All is set for the earliest, and possibly the shortest Bordeaux En Primeur campaign on record. After exhausting tastings over the course of the past week with visits to individual Châteaux, negociants and the Union des Grands Crus tastings during ‘Primeurs’ week, we now wait for the Châteaux to release their wines from the 2023 vintage. Angludet kicked off the campaign on Friday 24th April, with a host of big guns coming out this week and we have already seen some very notable price reductions!
First, though, let’s say a few words about the wines. There has been a fair amount of speculation about the 2023 vintage, not all of it kind. Back in July, there were press reports that 90% of the crop had been destroyed by mildew, a result of the warm temperatures and frequent rains in June. The reality was that mildew had ‘touched’ 90% of the vineyards, but hey, never let the truth get in the way of sensationalising a story.
There is no denying that the early summer was a very challenging time and the vineyard teams worked their fingers to the bone fighting the mildew attacks. Merlot was worst affected and so we see lower percentages of this variety in many of the Left Bank wines.
By mid August the weather turned for the better. Temperatures soared and the heatwave remained throughout September. This wonderful period of weather in late summer was a godsend and a just reward for the trials and tribulations of May and June.

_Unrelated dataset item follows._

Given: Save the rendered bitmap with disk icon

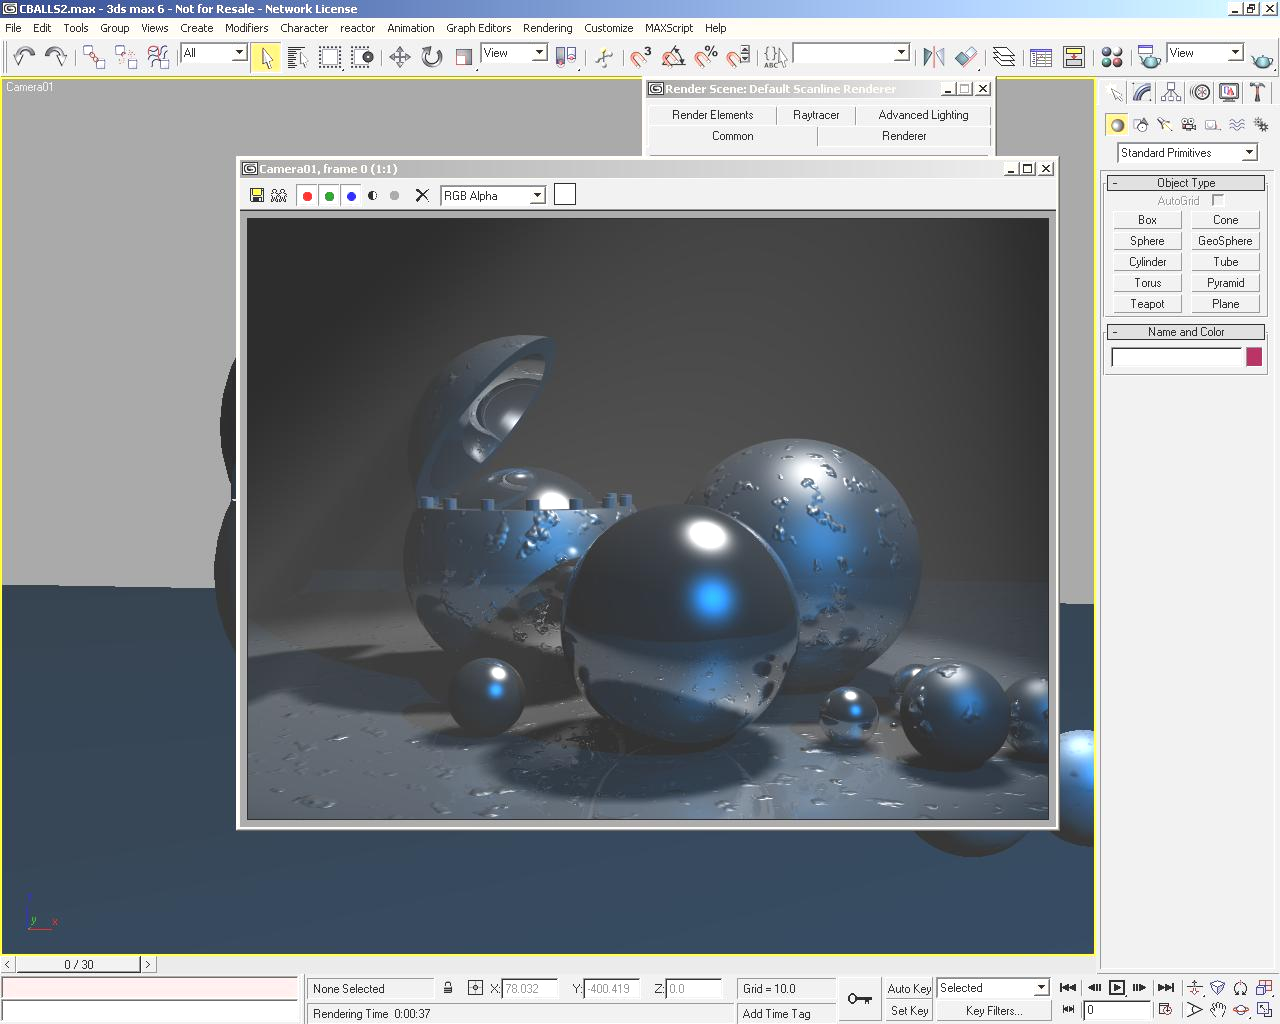Looking at the screenshot, I should 257,196.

It ensured the grapes ripened and attained a very good phenolic ripeness too. Patience was required however, as the ripening period was uneven with picking dates varying from plot to plot. It was one of the longest harvests on record, starting in early September and continuing well into October.
Contrary to initial reports, a lot of wine was produced in 2023, especially in the prestigious appellations where the wealthy Grand Cru Classes are well equipped to deal with the challenging conditions. The average yield in St Julien was 52hl/ha with Pauillac and St Estephe similar. Only Margaux came up short with an average of 38hl/ha. This is very much a heterogenous vintage, but that is the traditional beauty of Bordeaux.

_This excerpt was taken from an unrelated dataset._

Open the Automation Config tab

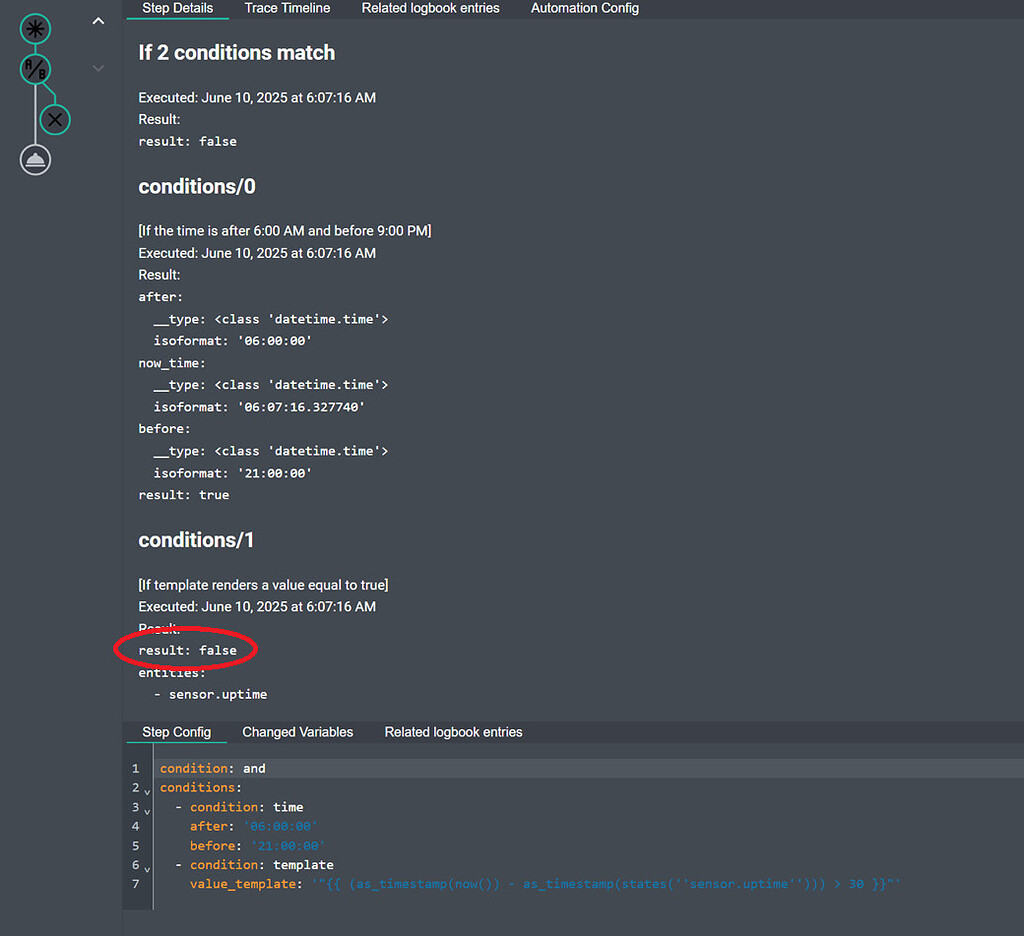pos(584,8)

Overall 2023 is a good vintage. As you would expect, there is variation between producers and some wines are light on the mid palate and lacking underbelly.

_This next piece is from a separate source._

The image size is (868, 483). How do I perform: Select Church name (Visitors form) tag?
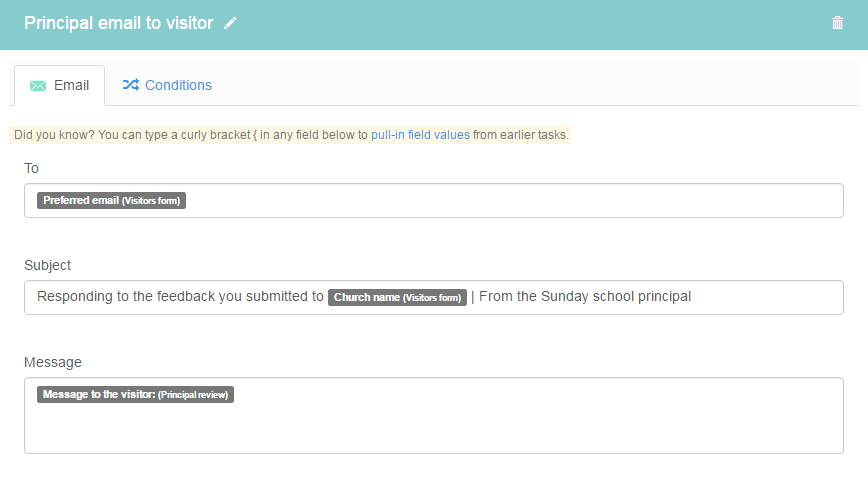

However, there were some lovely wines and indeed some exceptionally good wines produced. The traditional Claret lover will be pleased to see a classic vintage style, concentrated berry fruits with balance and freshness, and alcohol levels curtailed. Gruaud Larose has come in at 12.62% - and what an excellent wine it is. The tannin structures are very good, with many wines showing similar levels to the 2022 vintage, so they will age well too.
Turning to the Right Bank we tasted some delicious Merlot and Cabernet Franc blends, with a greater balance and freshness than recent years due to more normal yields. We particularly liked the wines of Pomerol and there are some exceptional value wines from Lalande de Pomerol and Montagne St Emilion.
And finally back to my initial statement when I highlighted the fact that this will be a very early and busy campaign. Over the last year the market for Bordeaux wines has changed. China aren’t buying and interest rates have returned, certainly for now, to more normal levels. Economic and political uncertainty is higher than it has been for many years. The Bordelais know they have to make a big effort – and based on our conversations with Chateaux owners and negociants alike, we believe they will. The higher prices of recent years have reflected the lower harvest yields and increased worldwide demand, particularly from Asia. We could be looking at some welcome price reductions. ‘About time’ I hear you say!